Edit the records below so that "red car" reads "blue car" and nothing else changes, and leave the pictures out of your version.

[MATERIALS PROVIDED]:
** start **
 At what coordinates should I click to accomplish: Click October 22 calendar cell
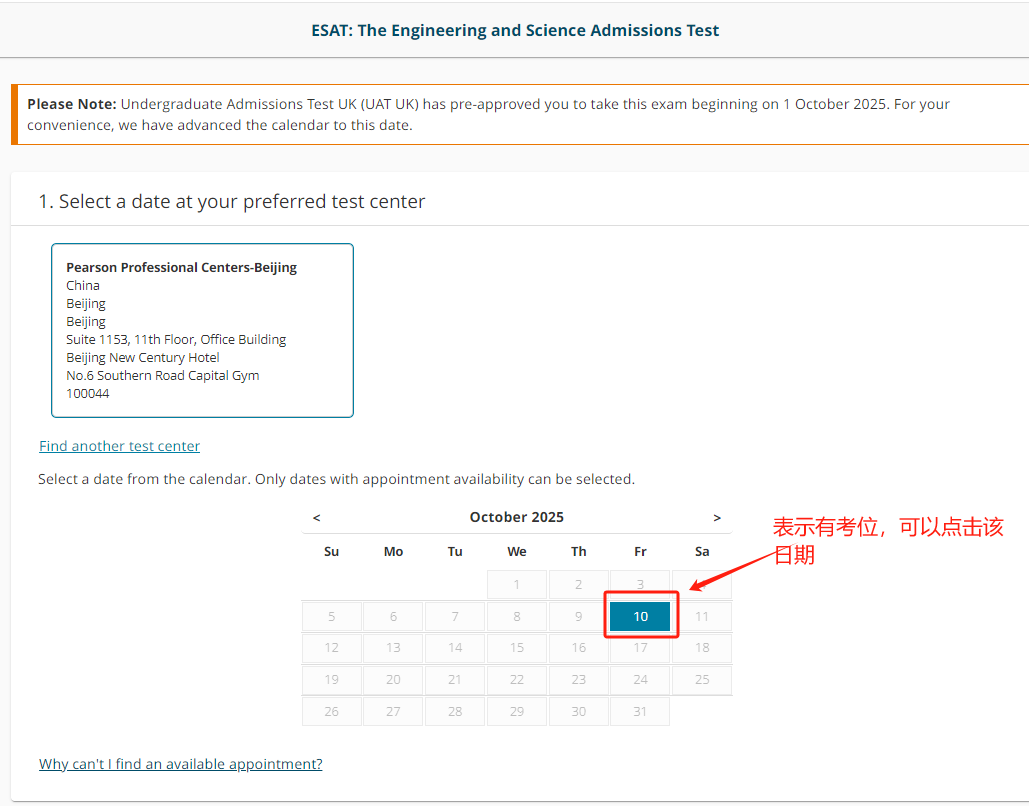tap(517, 680)
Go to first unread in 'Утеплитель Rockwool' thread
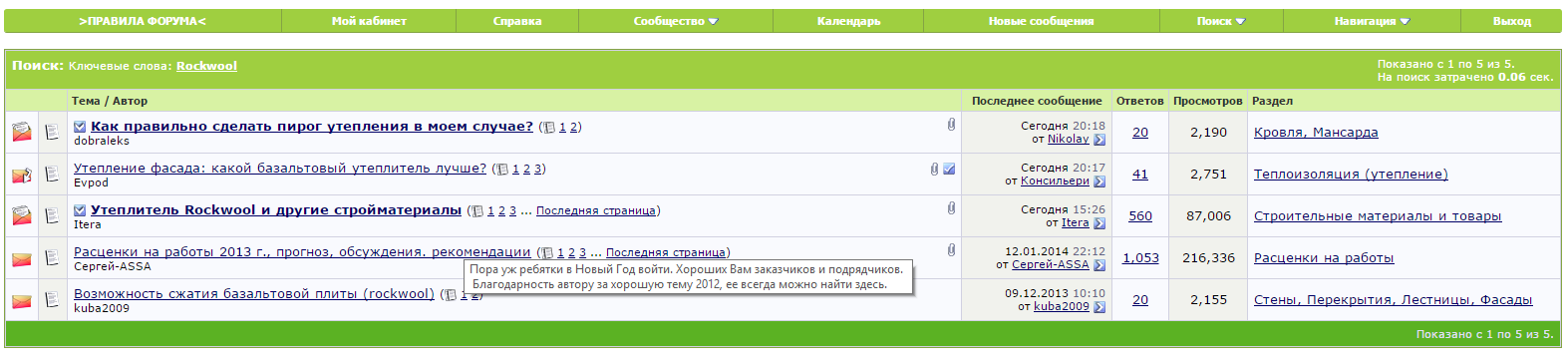The image size is (1568, 363). (80, 210)
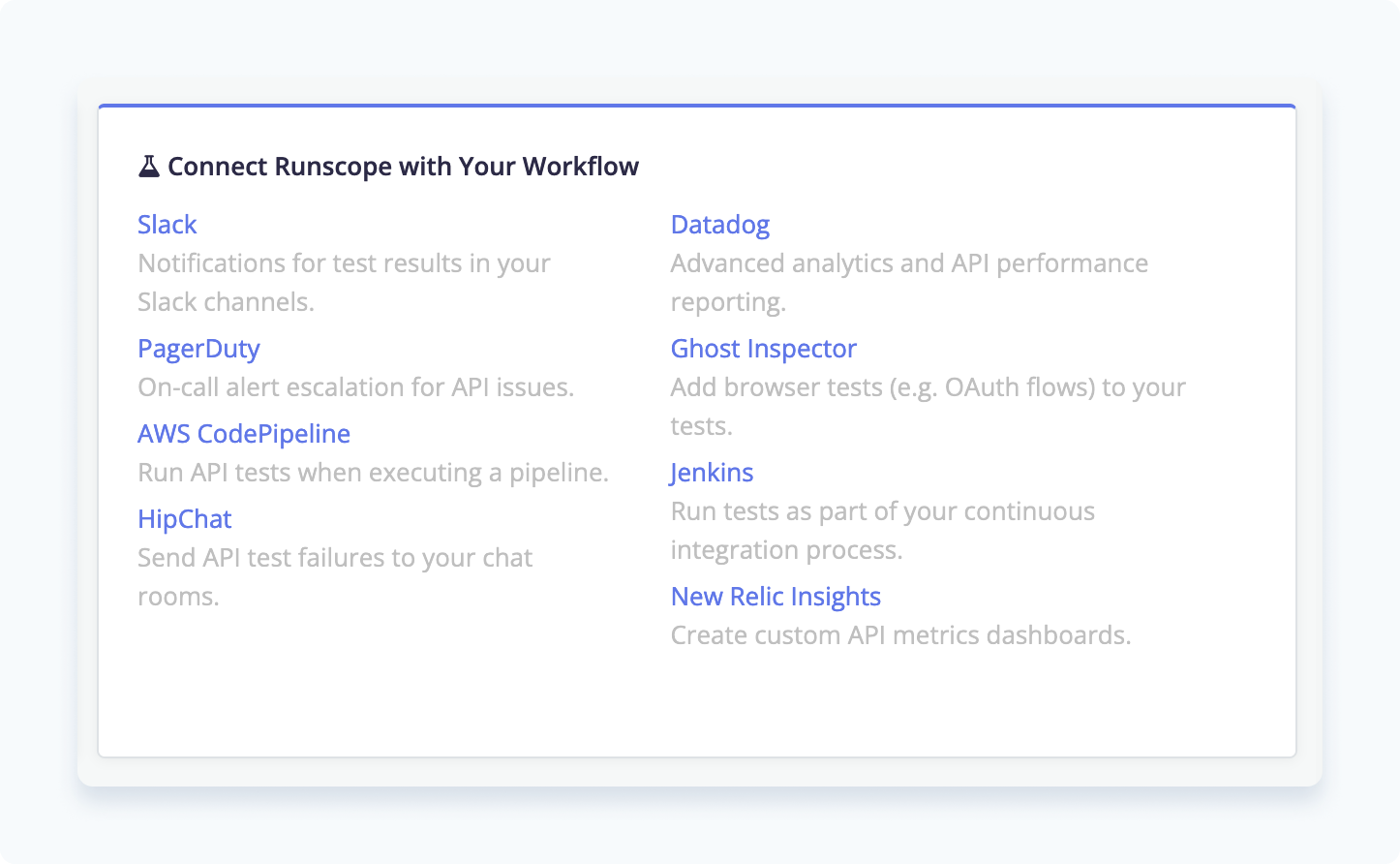Follow the Ghost Inspector link

(x=763, y=349)
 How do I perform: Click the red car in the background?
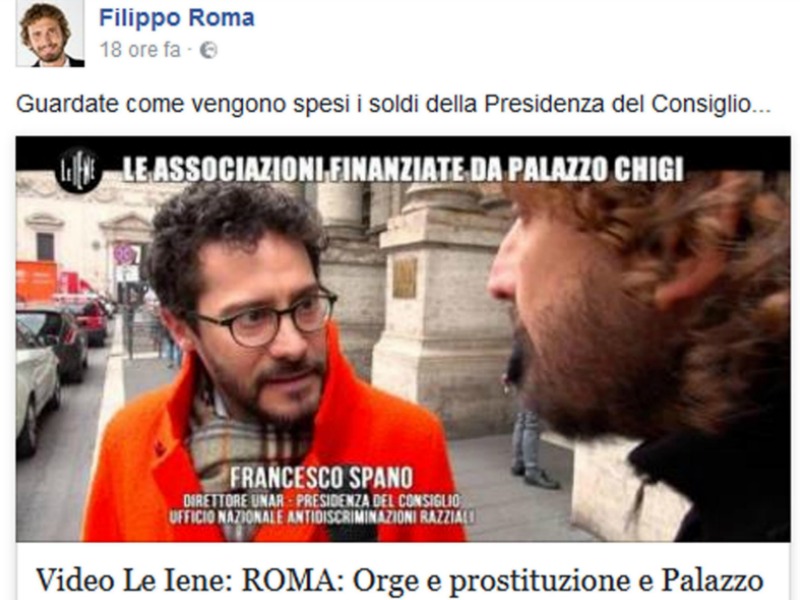coord(92,319)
** end **
[RESULT OF THIS TASK]:
 At what coordinates should I click to accomplish: Click October 22 calendar cell
tap(517, 680)
Go to first unread in 'Утеплитель Rockwool' thread
The image size is (1568, 363). (80, 210)
Follow the Ghost Inspector link

(x=763, y=349)
 How do I perform: Click the blue car in the background?
coord(92,319)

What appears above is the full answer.